I'd love to know the history of the kinds of clause which are typically found in modern day convertibles. I'm sure each clause would have a fascinating history. But in the meantime I'd just like to point out first of all that these clauses individually do have a cultural history - somebody invented each and every one, at a specific time, and for a specific purpose. Either they allowed a potentially failing new issue to go through, or they smuggled in a 'screw you' clause which wasn't well understood by either the issuer themselves, or by the marketplace.
Second, I'd like to point out just how many of them can be cashed out in terms of algorithms. Modern convertible pricing systems can turn pretty much every significant clause into a cash-now contribution towards the overall fair value of any convert. That is quite amazing to me.
And most interesting of all is that convertibles have existed for quite some time. Whereas the modern pricing of options traces its origins to the late 1960s only.
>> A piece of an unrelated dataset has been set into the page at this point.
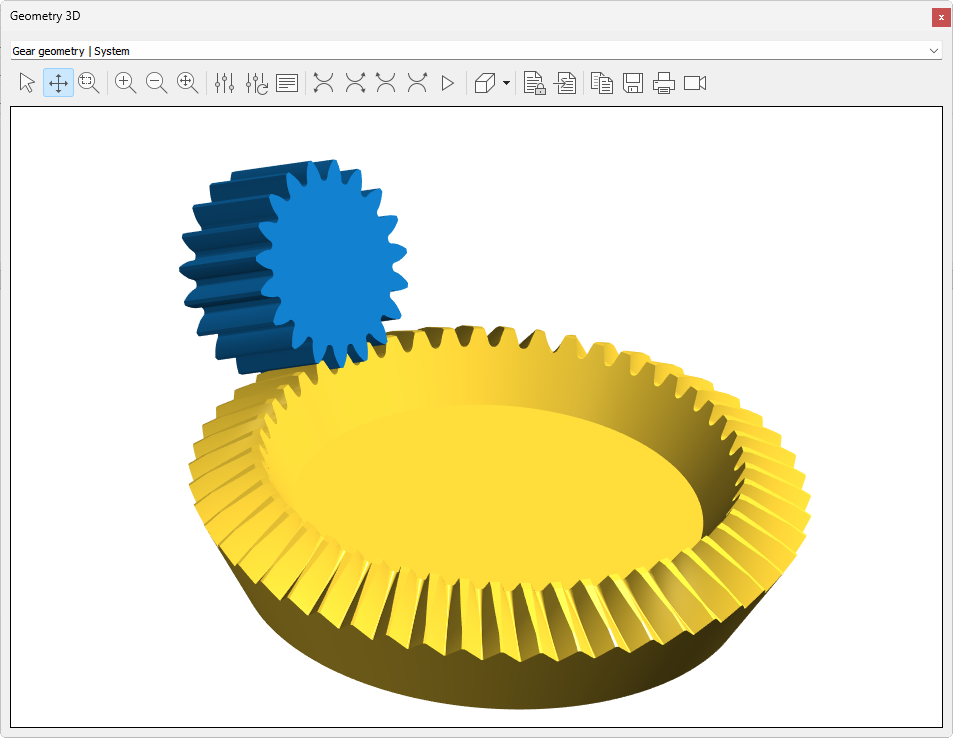This screenshot has width=953, height=738.
Task: Activate the pan/move view tool
Action: pyautogui.click(x=58, y=83)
How on earth did market participants manage to run that market in the absence of a decent convertible model? Well, probably profitably.
One way of looking at these 'prehistoric' times for convertibles is to imagine how the disciples of rational expectations would explain what would have been going on back then. How does a rational agent (or the average rational agent) manage to come up with a market price for a convertible in the absence of a coherent modern convert model. I guess that the best model available would be the next best target for a prehistoric rational agent? Certainly it could be the case that the average opinion of prehistoric market participants would be close to the average opinion of current market participants, with perhaps more variance. But my gut feeling is that this would have been unlikely. In other words, there was probably some kind of unrecognised persistent bias in the prices of certain prehistoric convert issues. Really? Could this be?
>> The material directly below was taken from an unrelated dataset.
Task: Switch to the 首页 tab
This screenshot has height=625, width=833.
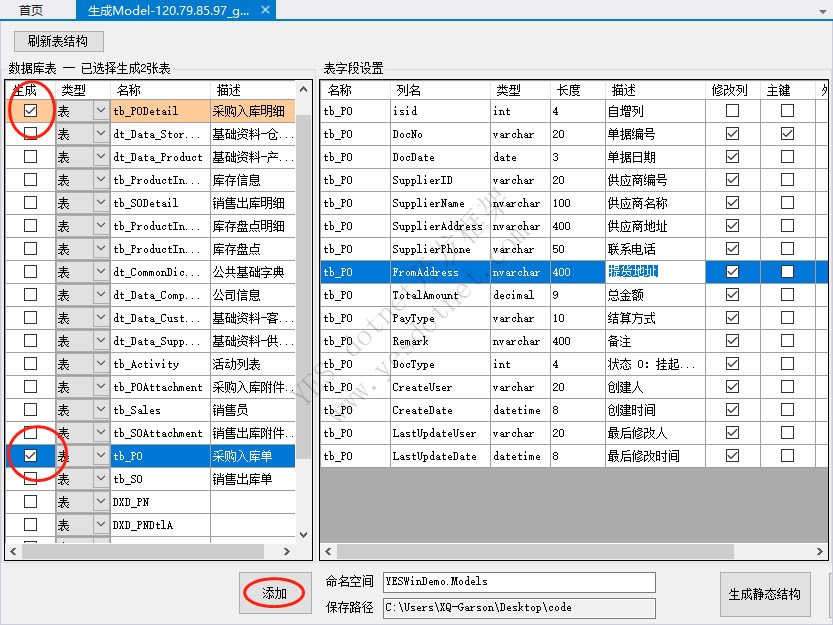Action: point(31,11)
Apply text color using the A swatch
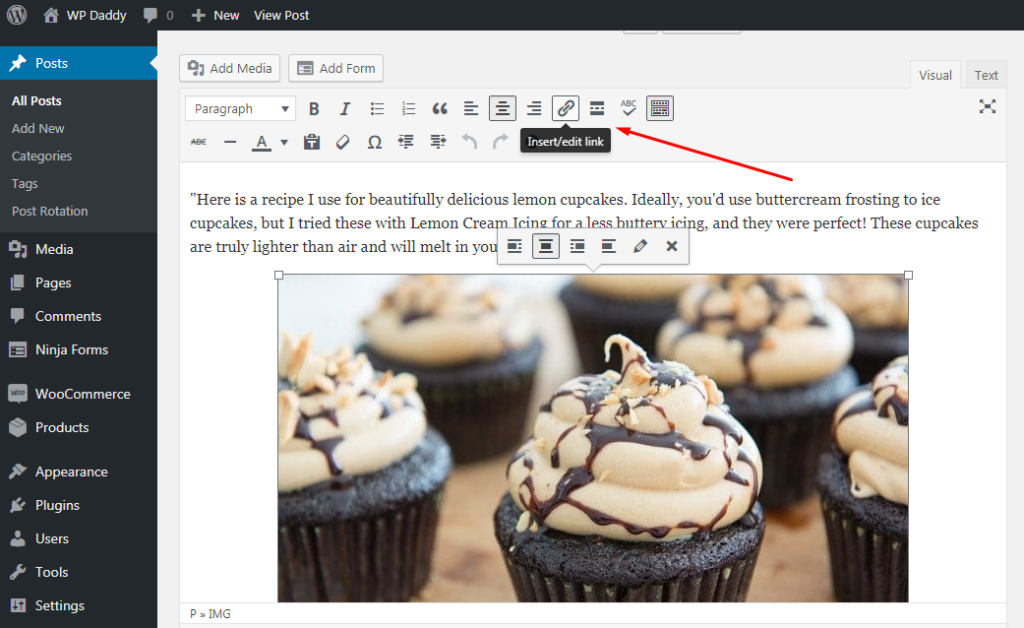This screenshot has width=1024, height=628. pos(262,142)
And what about the instant that the first step change in convertible pricing occurred? I guess around the time of E.O. Thorp. What if he decided not to publish his book on convertibles, but had kept it to himself. Wouldn't he have an edge? Wouldn't the market price be inefficient insofar as E.O. Thorp decided to leave money on the table back in the late '60s? Rational expectations can never be about market efficiency in any absolute sense, but there must surely be an evolution of expectations. Which means there ought to be a whole series of incrementally more efficient insights and practices when it comes to judging the market's efficiency at any one time, even now.